- Directions: Repeat the items word for word, from the first line through the line containing "point(93,909)", with both of those lines included.

★ ★ ★

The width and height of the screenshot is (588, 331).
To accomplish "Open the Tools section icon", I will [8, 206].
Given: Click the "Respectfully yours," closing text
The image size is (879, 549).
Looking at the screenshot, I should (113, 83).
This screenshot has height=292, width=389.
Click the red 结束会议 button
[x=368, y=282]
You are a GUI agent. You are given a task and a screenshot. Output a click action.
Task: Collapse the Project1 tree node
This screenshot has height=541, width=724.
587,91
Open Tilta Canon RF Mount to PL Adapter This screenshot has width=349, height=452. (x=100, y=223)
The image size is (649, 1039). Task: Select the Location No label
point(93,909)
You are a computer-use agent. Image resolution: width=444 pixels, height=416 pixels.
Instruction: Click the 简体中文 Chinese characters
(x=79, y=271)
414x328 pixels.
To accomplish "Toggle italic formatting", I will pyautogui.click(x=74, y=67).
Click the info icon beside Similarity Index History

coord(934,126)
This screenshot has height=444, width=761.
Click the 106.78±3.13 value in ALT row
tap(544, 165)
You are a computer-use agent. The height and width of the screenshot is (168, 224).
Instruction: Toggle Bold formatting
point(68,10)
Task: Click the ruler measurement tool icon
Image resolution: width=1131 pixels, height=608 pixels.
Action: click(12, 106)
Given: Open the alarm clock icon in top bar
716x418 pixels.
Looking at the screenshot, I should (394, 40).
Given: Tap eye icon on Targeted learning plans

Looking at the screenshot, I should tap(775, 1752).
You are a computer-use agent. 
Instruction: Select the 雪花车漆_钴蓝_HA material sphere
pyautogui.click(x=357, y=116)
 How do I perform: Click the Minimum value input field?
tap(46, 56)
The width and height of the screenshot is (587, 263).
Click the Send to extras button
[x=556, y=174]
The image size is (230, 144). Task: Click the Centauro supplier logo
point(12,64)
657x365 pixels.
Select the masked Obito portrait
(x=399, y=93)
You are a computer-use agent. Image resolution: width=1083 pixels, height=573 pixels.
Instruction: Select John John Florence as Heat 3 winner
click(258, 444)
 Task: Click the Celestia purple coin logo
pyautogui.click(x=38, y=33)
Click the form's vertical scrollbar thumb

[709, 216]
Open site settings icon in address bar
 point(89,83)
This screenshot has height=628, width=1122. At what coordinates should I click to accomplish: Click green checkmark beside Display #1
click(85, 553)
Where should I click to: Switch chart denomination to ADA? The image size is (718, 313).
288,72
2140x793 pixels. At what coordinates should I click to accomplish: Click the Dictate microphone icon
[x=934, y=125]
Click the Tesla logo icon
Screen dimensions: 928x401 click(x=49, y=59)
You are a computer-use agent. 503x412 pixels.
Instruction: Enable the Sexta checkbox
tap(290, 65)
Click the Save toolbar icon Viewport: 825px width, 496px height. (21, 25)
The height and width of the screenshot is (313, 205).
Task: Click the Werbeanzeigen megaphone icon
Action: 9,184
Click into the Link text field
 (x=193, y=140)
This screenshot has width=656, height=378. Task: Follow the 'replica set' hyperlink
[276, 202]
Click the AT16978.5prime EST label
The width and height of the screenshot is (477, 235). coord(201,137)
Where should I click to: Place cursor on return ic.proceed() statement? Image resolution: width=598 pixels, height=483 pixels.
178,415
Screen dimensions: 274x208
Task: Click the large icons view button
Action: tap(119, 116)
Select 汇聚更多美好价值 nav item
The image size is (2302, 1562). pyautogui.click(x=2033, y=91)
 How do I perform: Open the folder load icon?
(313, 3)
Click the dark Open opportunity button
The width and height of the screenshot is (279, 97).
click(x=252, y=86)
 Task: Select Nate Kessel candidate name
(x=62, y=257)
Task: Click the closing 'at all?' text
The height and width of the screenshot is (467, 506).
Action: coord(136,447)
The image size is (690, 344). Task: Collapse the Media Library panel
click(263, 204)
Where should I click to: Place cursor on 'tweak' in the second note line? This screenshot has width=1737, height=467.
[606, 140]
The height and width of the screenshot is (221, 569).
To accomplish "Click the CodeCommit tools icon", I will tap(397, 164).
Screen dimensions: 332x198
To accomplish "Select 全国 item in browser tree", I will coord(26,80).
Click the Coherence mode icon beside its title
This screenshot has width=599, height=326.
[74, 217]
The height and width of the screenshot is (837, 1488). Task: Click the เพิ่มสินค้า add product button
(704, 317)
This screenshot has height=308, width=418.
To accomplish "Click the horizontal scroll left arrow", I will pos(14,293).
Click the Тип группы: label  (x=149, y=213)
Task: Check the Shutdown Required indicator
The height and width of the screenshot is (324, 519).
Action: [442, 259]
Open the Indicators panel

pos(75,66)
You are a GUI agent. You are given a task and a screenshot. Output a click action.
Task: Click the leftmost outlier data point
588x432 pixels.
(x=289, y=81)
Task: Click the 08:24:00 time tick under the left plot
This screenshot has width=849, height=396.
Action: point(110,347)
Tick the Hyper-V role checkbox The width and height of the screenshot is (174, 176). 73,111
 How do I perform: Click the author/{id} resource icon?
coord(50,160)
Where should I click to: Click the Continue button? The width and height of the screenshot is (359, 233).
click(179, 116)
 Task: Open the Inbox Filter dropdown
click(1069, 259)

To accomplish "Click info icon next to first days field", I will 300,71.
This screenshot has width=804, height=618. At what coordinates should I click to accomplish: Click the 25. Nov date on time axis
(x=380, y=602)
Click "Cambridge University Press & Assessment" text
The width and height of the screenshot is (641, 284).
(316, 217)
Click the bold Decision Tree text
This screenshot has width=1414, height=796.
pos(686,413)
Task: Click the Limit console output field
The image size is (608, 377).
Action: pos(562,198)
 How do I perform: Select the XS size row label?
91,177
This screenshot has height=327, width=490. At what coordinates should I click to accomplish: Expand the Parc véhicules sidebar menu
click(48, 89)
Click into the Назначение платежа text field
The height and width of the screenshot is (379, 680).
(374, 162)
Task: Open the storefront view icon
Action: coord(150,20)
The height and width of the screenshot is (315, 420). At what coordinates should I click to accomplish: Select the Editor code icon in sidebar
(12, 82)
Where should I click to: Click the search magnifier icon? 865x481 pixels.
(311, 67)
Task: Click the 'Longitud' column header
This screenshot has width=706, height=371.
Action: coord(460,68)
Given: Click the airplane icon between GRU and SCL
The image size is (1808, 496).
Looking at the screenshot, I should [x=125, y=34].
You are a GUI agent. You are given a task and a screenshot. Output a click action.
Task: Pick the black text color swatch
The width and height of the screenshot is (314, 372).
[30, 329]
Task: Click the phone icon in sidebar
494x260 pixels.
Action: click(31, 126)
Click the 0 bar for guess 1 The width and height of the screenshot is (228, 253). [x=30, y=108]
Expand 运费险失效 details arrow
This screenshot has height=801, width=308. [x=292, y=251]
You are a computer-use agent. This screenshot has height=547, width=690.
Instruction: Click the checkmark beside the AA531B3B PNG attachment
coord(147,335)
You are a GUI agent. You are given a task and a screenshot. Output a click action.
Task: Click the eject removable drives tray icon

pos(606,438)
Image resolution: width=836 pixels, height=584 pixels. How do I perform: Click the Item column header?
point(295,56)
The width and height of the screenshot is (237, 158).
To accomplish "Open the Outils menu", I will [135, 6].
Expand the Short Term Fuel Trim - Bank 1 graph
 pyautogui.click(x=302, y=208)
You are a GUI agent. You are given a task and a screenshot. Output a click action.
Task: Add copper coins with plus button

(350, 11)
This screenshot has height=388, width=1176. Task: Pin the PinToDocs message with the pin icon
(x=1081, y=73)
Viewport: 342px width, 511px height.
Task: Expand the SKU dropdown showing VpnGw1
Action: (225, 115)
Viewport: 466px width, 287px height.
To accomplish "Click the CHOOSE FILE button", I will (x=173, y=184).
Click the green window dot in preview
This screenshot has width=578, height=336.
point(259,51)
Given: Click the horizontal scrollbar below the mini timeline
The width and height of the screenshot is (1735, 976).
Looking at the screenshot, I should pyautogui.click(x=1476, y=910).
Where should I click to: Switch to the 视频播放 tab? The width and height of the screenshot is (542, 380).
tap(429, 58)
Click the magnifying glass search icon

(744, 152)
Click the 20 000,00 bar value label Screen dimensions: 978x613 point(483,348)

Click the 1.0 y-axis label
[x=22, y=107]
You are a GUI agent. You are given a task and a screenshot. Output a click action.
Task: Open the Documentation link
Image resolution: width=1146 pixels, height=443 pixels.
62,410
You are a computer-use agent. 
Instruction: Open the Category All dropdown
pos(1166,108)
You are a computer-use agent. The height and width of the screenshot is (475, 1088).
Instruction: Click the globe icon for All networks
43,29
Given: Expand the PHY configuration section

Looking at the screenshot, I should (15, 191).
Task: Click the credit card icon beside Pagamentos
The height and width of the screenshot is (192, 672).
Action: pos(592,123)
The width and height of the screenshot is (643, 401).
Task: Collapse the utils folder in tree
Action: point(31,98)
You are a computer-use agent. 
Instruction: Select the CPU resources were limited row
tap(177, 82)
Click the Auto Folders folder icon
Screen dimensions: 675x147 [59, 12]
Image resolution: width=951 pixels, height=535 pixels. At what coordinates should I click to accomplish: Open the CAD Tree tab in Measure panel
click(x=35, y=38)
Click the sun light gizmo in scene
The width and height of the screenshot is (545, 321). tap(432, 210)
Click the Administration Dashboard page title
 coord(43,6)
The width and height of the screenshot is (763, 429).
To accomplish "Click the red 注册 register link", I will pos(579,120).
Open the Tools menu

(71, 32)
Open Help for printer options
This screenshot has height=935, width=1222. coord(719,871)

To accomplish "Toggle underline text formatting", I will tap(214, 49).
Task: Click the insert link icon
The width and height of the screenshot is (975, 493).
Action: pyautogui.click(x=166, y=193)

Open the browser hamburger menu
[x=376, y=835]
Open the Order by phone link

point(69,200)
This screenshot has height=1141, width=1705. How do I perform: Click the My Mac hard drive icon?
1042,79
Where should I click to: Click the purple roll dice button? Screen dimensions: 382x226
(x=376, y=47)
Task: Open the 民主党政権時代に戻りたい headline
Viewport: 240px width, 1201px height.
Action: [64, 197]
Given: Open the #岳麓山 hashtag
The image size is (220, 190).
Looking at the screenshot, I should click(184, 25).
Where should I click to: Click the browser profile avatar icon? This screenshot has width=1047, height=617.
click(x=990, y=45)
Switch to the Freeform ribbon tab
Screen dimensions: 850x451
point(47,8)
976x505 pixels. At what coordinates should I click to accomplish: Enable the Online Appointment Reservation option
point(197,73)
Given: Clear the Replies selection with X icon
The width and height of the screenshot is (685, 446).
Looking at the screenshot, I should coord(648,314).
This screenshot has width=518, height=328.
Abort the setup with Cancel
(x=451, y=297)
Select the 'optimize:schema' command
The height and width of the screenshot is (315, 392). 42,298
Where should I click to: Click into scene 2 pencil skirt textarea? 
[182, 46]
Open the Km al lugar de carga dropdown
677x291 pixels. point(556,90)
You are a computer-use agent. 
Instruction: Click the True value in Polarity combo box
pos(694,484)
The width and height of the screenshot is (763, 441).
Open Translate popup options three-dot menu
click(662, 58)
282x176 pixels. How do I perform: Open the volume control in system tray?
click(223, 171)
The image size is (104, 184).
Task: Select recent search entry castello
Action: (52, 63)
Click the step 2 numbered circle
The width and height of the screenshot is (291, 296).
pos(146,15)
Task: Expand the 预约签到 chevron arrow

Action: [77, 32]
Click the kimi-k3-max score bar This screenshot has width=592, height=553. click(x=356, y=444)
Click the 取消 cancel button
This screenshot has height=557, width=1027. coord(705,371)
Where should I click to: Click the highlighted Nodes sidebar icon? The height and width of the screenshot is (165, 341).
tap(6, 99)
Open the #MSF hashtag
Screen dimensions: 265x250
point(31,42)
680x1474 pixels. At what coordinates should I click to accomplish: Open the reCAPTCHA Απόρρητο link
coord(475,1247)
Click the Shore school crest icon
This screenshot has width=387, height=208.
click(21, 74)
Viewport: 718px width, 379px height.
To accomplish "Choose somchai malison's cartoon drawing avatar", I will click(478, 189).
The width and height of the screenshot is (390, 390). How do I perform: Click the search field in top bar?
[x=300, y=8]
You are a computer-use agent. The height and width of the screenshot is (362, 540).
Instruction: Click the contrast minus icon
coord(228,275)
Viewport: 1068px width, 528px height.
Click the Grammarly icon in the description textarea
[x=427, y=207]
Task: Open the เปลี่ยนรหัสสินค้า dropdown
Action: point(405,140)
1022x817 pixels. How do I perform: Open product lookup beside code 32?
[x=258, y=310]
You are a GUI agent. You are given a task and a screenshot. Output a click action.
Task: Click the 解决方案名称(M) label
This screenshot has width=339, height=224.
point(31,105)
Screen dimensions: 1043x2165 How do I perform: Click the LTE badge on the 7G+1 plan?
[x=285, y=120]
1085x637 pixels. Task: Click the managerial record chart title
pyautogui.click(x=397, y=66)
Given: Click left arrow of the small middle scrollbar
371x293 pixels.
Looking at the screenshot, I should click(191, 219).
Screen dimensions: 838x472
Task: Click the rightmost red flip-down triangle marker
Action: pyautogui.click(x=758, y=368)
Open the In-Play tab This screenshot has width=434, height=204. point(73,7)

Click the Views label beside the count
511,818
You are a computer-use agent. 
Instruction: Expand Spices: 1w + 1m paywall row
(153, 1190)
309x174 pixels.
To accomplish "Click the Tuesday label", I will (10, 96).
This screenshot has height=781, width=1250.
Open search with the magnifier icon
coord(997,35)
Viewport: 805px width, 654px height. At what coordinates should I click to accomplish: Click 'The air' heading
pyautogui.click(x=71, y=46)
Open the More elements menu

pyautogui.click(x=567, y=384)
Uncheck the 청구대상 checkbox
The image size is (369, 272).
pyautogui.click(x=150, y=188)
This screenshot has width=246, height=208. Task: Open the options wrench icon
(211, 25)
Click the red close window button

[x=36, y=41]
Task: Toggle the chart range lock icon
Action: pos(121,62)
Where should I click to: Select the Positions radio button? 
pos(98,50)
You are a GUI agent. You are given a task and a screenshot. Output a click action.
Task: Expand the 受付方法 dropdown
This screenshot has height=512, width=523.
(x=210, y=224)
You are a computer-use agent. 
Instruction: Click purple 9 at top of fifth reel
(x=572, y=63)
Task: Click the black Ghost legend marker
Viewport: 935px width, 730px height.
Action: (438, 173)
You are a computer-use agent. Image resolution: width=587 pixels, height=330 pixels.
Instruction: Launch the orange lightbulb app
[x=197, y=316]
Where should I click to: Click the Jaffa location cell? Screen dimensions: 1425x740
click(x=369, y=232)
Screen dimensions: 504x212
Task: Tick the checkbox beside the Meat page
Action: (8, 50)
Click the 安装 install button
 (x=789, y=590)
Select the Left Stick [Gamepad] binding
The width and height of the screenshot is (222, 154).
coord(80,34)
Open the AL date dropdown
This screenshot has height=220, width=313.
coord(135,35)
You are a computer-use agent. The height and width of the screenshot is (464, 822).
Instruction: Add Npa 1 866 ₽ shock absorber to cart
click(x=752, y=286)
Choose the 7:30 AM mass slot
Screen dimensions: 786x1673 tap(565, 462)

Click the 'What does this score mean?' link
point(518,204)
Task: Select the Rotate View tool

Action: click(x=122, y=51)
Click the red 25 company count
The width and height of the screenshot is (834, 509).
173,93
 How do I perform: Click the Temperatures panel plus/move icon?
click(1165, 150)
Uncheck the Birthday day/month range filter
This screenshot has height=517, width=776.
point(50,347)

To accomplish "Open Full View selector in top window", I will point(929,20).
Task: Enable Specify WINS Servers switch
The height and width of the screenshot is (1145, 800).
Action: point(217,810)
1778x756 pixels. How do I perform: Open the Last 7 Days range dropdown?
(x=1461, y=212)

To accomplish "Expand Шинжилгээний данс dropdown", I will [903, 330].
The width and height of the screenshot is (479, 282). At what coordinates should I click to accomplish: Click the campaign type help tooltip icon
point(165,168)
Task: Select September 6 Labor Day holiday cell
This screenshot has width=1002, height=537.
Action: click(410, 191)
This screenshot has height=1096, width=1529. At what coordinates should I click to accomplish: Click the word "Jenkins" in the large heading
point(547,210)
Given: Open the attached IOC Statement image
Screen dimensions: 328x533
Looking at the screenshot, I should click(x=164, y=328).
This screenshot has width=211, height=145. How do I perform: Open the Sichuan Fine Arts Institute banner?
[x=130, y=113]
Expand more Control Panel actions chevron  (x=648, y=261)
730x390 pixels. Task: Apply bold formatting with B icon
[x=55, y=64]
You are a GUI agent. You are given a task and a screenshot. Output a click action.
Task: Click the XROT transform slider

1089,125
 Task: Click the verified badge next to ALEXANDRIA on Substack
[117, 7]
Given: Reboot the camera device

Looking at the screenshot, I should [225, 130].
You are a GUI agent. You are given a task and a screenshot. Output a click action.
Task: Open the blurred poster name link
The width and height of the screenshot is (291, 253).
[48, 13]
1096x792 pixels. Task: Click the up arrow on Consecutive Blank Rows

★ ★ ★

- Expected output:
The width and height of the screenshot is (588, 331).
To accomplish "Open the Tools section icon", I will [8, 206].
Given: Click the "Respectfully yours," closing text
The image size is (879, 549).
Looking at the screenshot, I should (113, 83).
This screenshot has height=292, width=389.
Click the red 结束会议 button
[x=368, y=282]
You are a GUI agent. You are given a task and a screenshot. Output a click action.
Task: Collapse the Project1 tree node
This screenshot has height=541, width=724.
587,91
Open Tilta Canon RF Mount to PL Adapter This screenshot has width=349, height=452. (x=100, y=223)
The image size is (649, 1039). Task: Select the Location No label
point(93,909)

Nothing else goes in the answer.